L'ancien président français Jacques Chirac, 78 ans, n'ira sûrement pas à son procès, qui s'ouvre lundi à Paris pour une affaire d'emplois fictifs: très affaibli, il a demandé à être représenté par ses avocats, dossier médical à l'appui.

L'ancien président dit toutefois vouloir que le procès, déjà reporté en mars, se déroule malgré tout, selon un communiqué de ses avocats, auxquels il a demandé de le «représenter» aux audiences prévues du 5 au 23 septembre au tribunal correctionnel de Paris.

Ce sera au président de la 11e chambre, Dominique Pauthe, d'en décider lundi. Il peut accepter cette demande et laisser le procès se poursuivre ou bien renvoyer les débats, mais il ne fait quasiment aucun doute que M. Chirac ne viendra pas.

Les conseils de Jacques Chirac lui ont remis vendredi «une lettre de (leur) client à laquelle était joint son dossier médical».

L'ancien président y exprime «son souhait de voir le procès aller à son terme et sa volonté d'assumer ses responsabilités même s'il n'a plus l'entière capacité de participer au déroulement des audiences», selon ses avocats.

Selon le quotidien Le Monde, le rapport d'un neurologue, sollicité en juillet par l'épouse et la fille de Jacques Chirac, conclut qu'il est «dans un état de vulnérabilité qui ne lui permet pas de répondre aux questions sur son passé».
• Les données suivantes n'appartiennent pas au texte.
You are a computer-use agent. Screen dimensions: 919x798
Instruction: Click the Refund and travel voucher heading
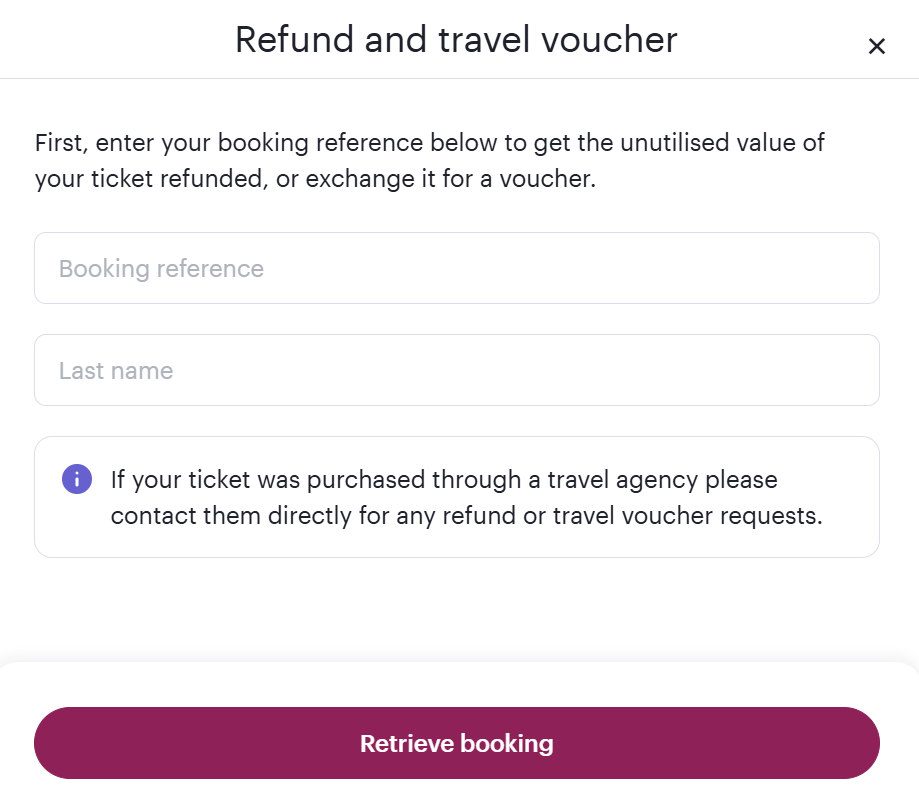click(456, 40)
«Son état de santé s'est dégradé depuis quelques mois, c'est vrai, et dans ces conditions, sa présence au procès ne peut pas avoir lieu dans des conditions humaines et de dignité», a déclaré samedi à l'AFP Frédéric Salat-Baroux, l'époux de la fille de M. Chirac, Claude.

Mais, «de toutes ses forces, il souhaite que le procès aille à son terme», a-t-il ajouté.

Le procès de Jacques Chirac, premier ancien président de la République à comparaître en justice, avait tourné court pour des raisons de procédure en mars et avait été reporté à lundi.

Sa présence aux audiences était restée incertaine, son état de santé continuant de susciter des spéculations. Des articles de presse ont décrit M. Chirac comme fatigué à son arrivée début août en vacances à Saint-Tropez, dans le sud-est de la France, mais il avait néanmoins signé par la suite des autographes et posé avec les touristes.

Son état s'est «dégradé durant l'été» et il «ne maîtrise pas ses paroles», a indiqué à l'AFP une personne qui le voit régulièrement.

Protégé pendant ses 12 ans à la présidence (1995-2007) par une immunité, Jacques Chirac doit répondre de faits remontant au début des années 1990, quand il était maire de Paris (1977 à 1995).

M. Chirac est soupçonné d'avoir permis que des personnes travaillant essentiellement pour son parti, le RPR (ancêtre de l'UMP, le parti de l'actuel président Nicolas Sarkozy), soient rémunérées par la mairie de Paris.

Il n'a cessé de récuser l'existence d'un «système organisé».

Le procès comprend deux volets. L'un, pour lequel M. Chirac est accusé de «prise illégale d'intérêt», a été instruit à Nanterre (près de Paris) et porte sur sept emplois présumés de complaisance. L'autre, pour lequel l'ex-président est poursuivi pour «détournement de fonds publics» et «abus de confiance», a été instruit à Paris et porte sur 21 emplois.

Renvoyé devant la justice pour «détournement de fonds publics», «abus de confiance» et «prise illégale d'intérêt», Jacques Chirac encourt en théorie dix ans de prison et 150 000 euros d'amende (environ 210 000 dollars canadiens).

Mais le parquet, qui avait requis un non-lieu pendant l'instruction, devrait logiquement demander sa relaxe. Quant à la principale victime, la Ville de Paris, elle a renoncé à se porter partie civile suite à un accord conclu en septembre 2010 avec Jacques Chirac et le parti au pouvoir UMP, l'indemnisant à hauteur de 2,2 millions d'euros (environ 3,1 millions de dollars).

Il reviendra à l'association anticorruption Anticor et à quelques particuliers, qui veulent se constituer partie civile, de porter la contradiction face à la défense.

Samedi, l'avocat d'Anticor Jérôme Karsenti a déploré sur la radio France Info que «du côté de la défense, du côté de ceux qui ont exercé le pouvoir (...) on veu(ille) encore une fois échapper à ce qui est la loi pour tous».